Prompt:
The answer must consist solely of the lines below starting at the one containing "Given: Click the 複製 (Duplicate) tool" and ending at the one containing "The width and", repeated exactly, with both ends included and all pictures omitted.

Data supplied:
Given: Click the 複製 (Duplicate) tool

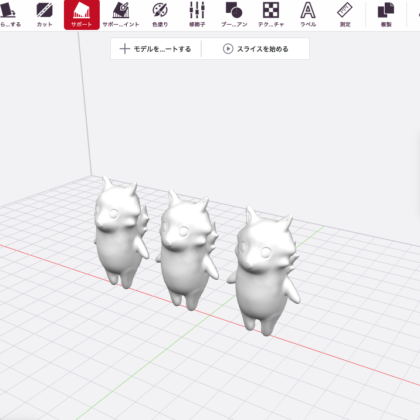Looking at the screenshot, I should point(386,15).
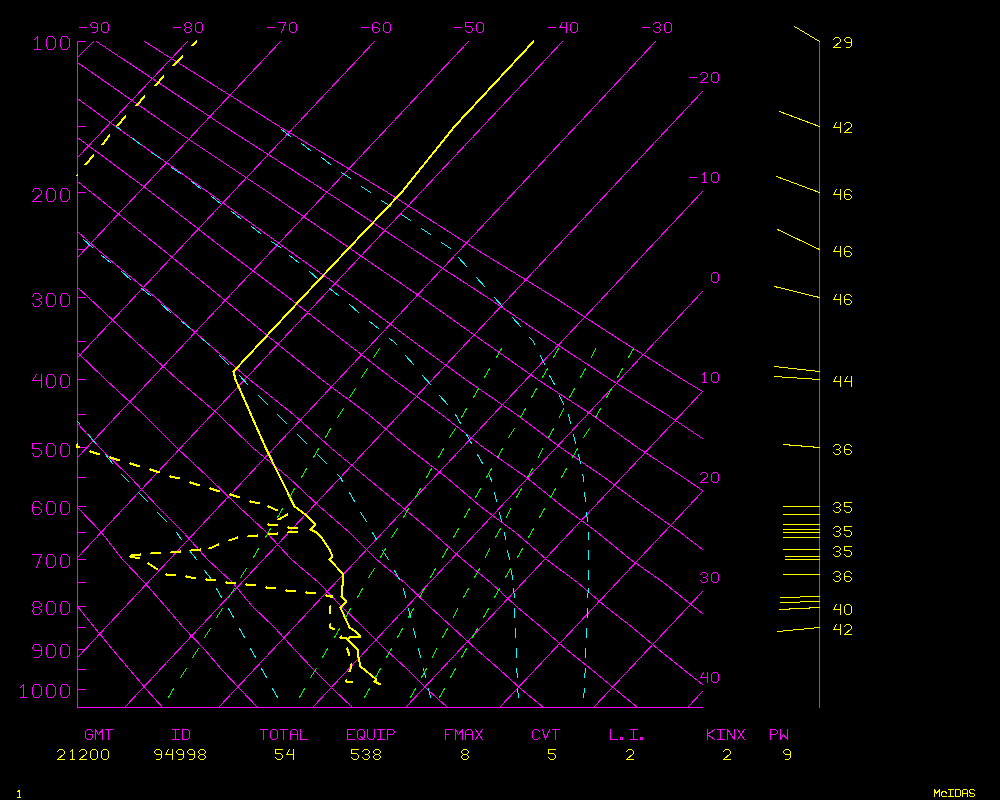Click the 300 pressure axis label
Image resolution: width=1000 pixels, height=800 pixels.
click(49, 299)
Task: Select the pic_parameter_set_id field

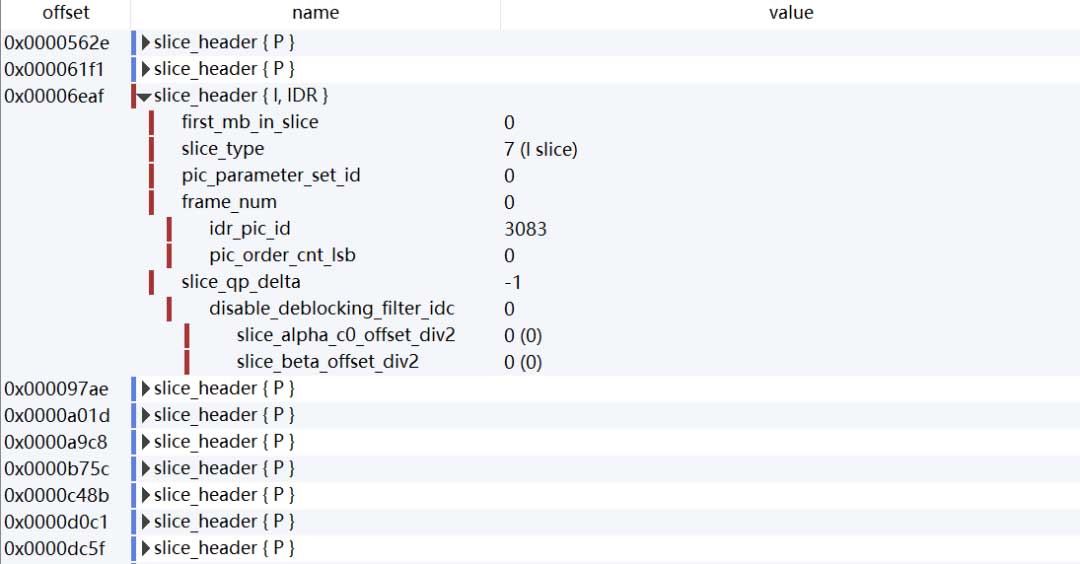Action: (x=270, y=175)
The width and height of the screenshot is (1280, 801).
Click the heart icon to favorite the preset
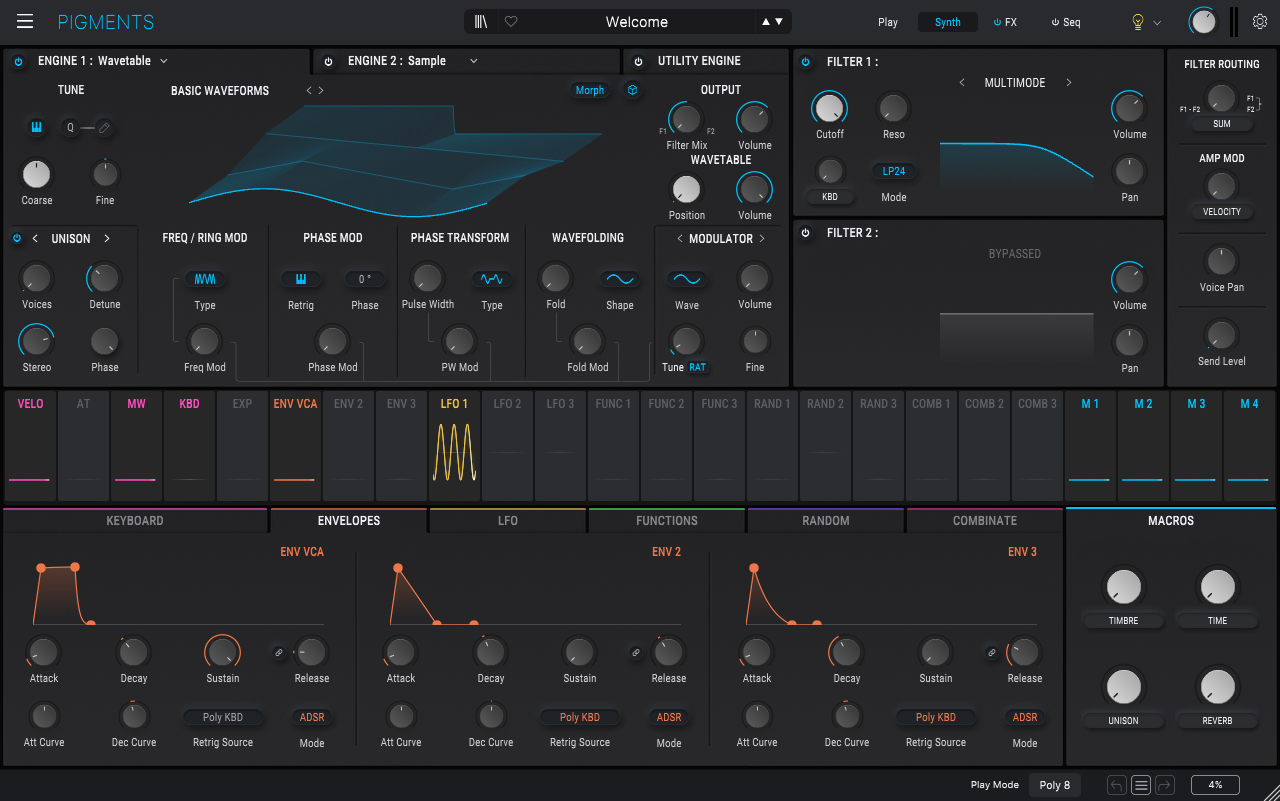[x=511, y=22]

...

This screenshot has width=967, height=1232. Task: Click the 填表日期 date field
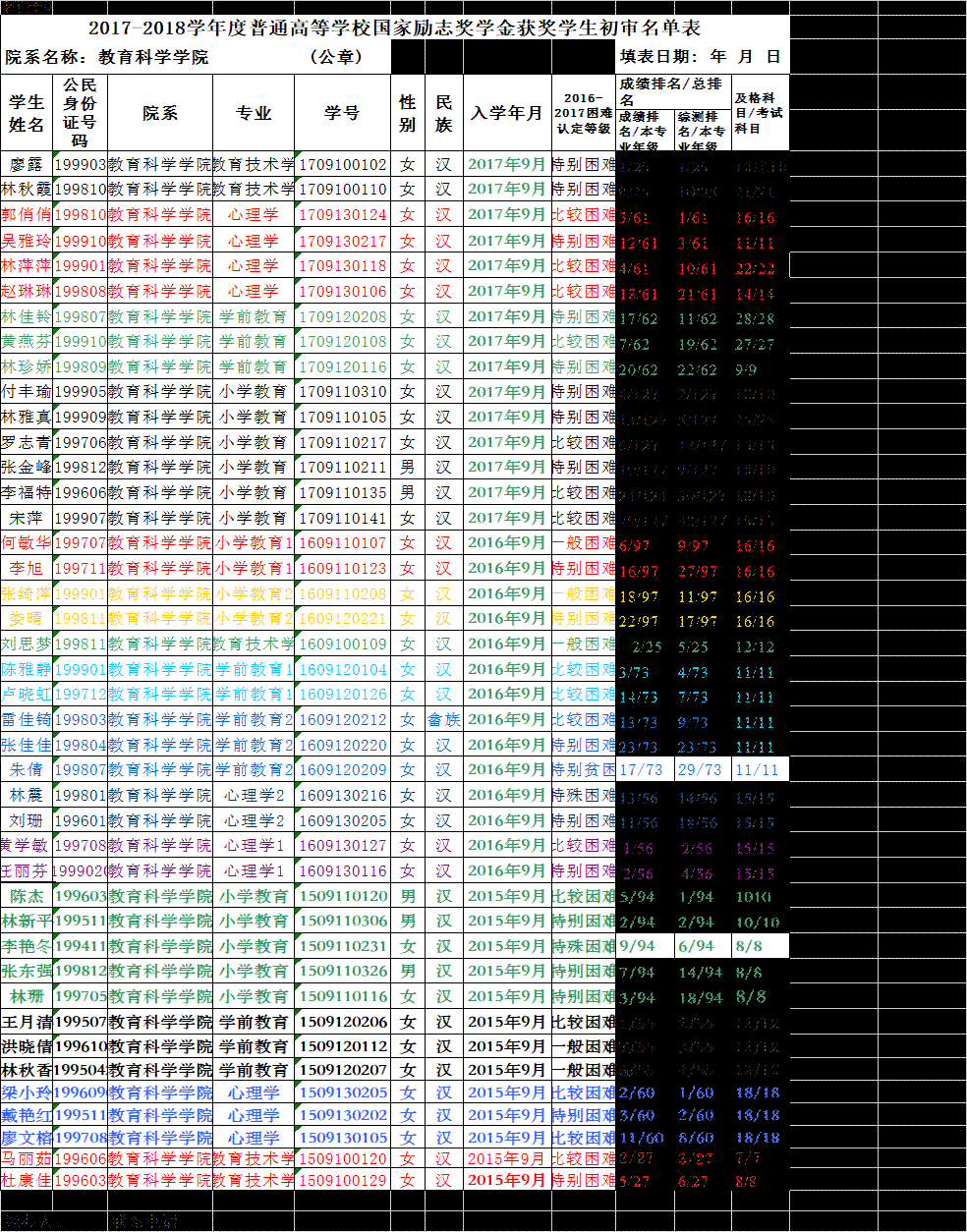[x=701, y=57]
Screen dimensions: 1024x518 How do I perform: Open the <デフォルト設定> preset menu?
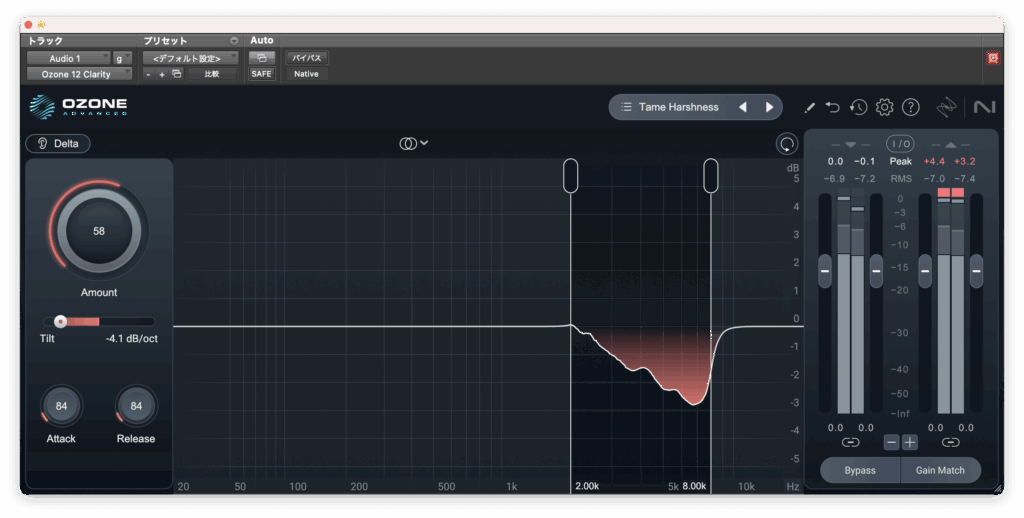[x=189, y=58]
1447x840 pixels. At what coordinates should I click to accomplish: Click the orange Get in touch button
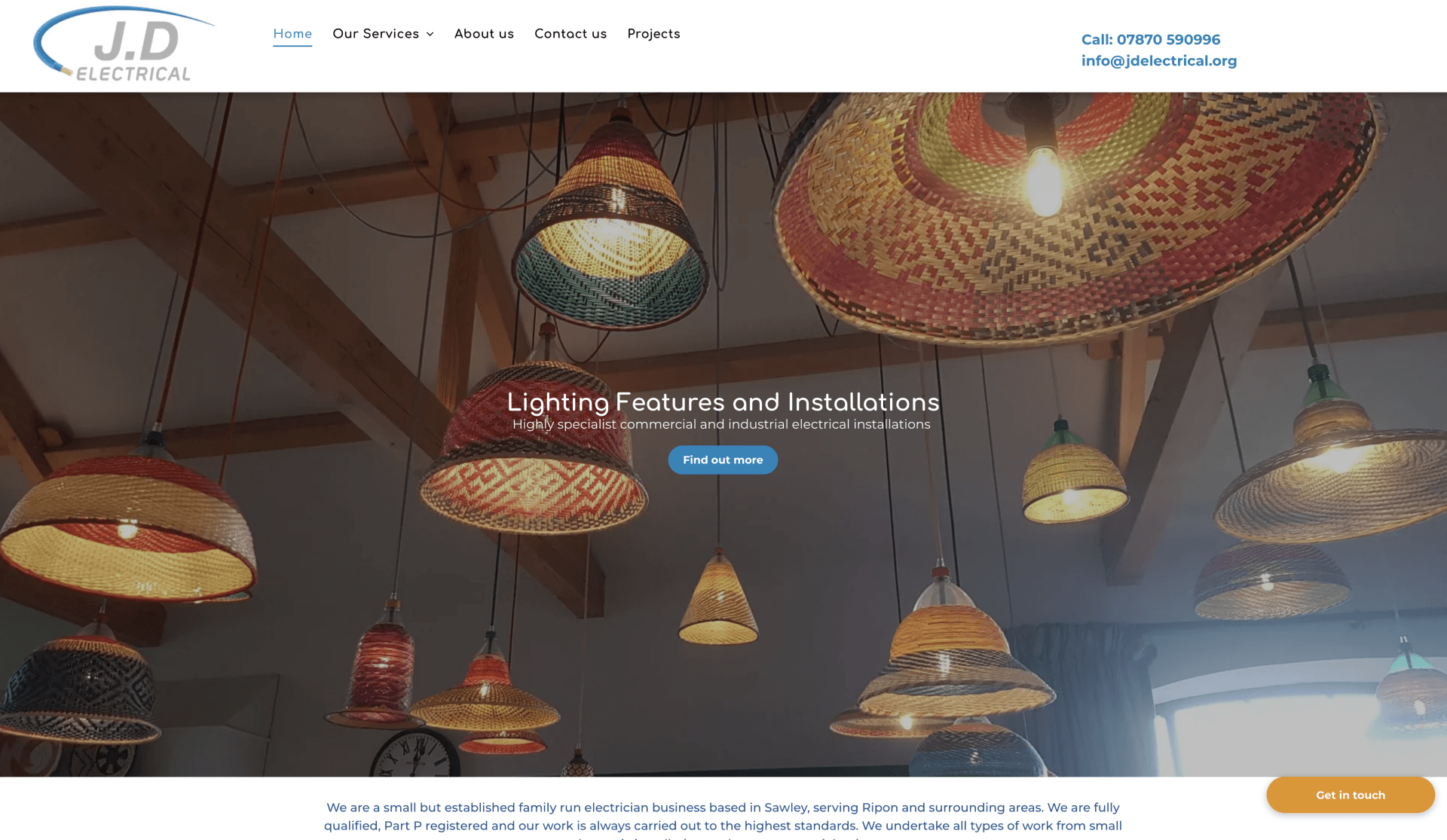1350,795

==

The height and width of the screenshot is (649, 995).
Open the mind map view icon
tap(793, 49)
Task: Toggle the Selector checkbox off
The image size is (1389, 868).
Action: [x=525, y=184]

Output for this task:
Given: Click the 複製 (Duplicate) tool

Looking at the screenshot, I should point(386,15).
Click the 300 pressure axis label
Image resolution: width=1000 pixels, height=800 pixels.
click(49, 299)
Task: Select the pic_parameter_set_id field

Action: (x=270, y=175)
The width and height of the screenshot is (1280, 801).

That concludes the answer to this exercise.